Development of small cell lung cancer therapy targeting neural stem cell undifferentiation maintenance factors

2023 Fiscal Year Final Research Report

• Project/Area Number: 19K08604
• Research Category: Grant-in-Aid for Scientific Research (C)
• Allocation Type: Multi-year Fund
• Section: 一般
• Review Section: Basic Section 53030:Respiratory medicine-related
• Research Institution: Kumamoto University
• Principal Investigator: KITA KANAKO 熊本大学, 大学院生命科学研究部(医), 助教 (30457600)
• Project Period (FY): 2019-04-01 – 2022-03-31
• Keywords: 抗癌剤 / 高悪性度癌 / 中分子IT創薬 / モダリティー

Outline of Final Research Achievements

Not only previous studies showed that SMF1 was highly expressed and phosphorylated in neural stem cells, but also,immunohistological staining of human clinical pathology specimens of small cell carcinomashowed that highly expression and phosphorylation of SMF1. In particular, tissue staining was performed on an increased number of human clinical pathology specimens, and SMF1 expression was observed in almost all clinical specimens.
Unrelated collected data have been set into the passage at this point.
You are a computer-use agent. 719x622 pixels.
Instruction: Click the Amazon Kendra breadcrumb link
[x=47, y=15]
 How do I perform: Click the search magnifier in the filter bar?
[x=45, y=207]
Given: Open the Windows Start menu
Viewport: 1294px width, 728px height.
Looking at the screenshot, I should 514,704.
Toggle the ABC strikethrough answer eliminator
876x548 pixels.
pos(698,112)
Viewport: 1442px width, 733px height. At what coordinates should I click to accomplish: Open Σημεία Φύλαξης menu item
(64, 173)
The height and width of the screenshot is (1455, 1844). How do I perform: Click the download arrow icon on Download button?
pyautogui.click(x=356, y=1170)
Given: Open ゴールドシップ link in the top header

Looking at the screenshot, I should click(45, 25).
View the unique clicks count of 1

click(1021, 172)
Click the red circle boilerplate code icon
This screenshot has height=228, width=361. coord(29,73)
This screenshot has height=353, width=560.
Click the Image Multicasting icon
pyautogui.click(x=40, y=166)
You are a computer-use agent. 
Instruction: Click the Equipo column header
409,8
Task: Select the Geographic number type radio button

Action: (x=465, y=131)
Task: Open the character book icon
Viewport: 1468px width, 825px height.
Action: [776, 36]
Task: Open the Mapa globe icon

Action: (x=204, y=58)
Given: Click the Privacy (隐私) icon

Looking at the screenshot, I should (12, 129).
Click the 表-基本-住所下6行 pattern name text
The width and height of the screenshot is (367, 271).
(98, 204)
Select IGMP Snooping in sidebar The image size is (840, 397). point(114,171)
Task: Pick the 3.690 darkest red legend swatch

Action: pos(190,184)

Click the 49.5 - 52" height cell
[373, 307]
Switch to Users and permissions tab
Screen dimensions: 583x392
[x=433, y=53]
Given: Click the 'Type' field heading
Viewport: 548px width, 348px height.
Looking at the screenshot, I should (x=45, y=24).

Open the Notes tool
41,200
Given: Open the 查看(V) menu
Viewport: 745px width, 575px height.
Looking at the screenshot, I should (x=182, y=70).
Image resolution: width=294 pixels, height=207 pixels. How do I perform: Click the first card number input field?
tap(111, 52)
In this project, we revealed that SMF1 is involved in the malignancy of cancer, and that suppressing the expression of SMF1 in small cell lung cancer caused the tumor to shrink. This discovery allowed us to obtain patents in the United States, Japan, France, England, Germany, and Switzerland.

Free Research Field

分子生物学

Academic Significance and Societal Importance of the Research Achievements

本課題にて、SMF1が癌の悪性度に関わっていることを明らかにし、肺小細胞癌におけるSMF1の発現を抑制することで、腫瘍が縮小することを明らかにした。この発見で、アメリカ、日本、フランス、イギリス、ドイツ、スイスで特許を取得出来た。SMF1を抑制することの出来る化合物を開発することで、これを腫瘍に投与すると、腫瘍を抑制することが出来るので、これまでになかった抗癌剤を世に出すことが出来るので、社会的意義も大きい。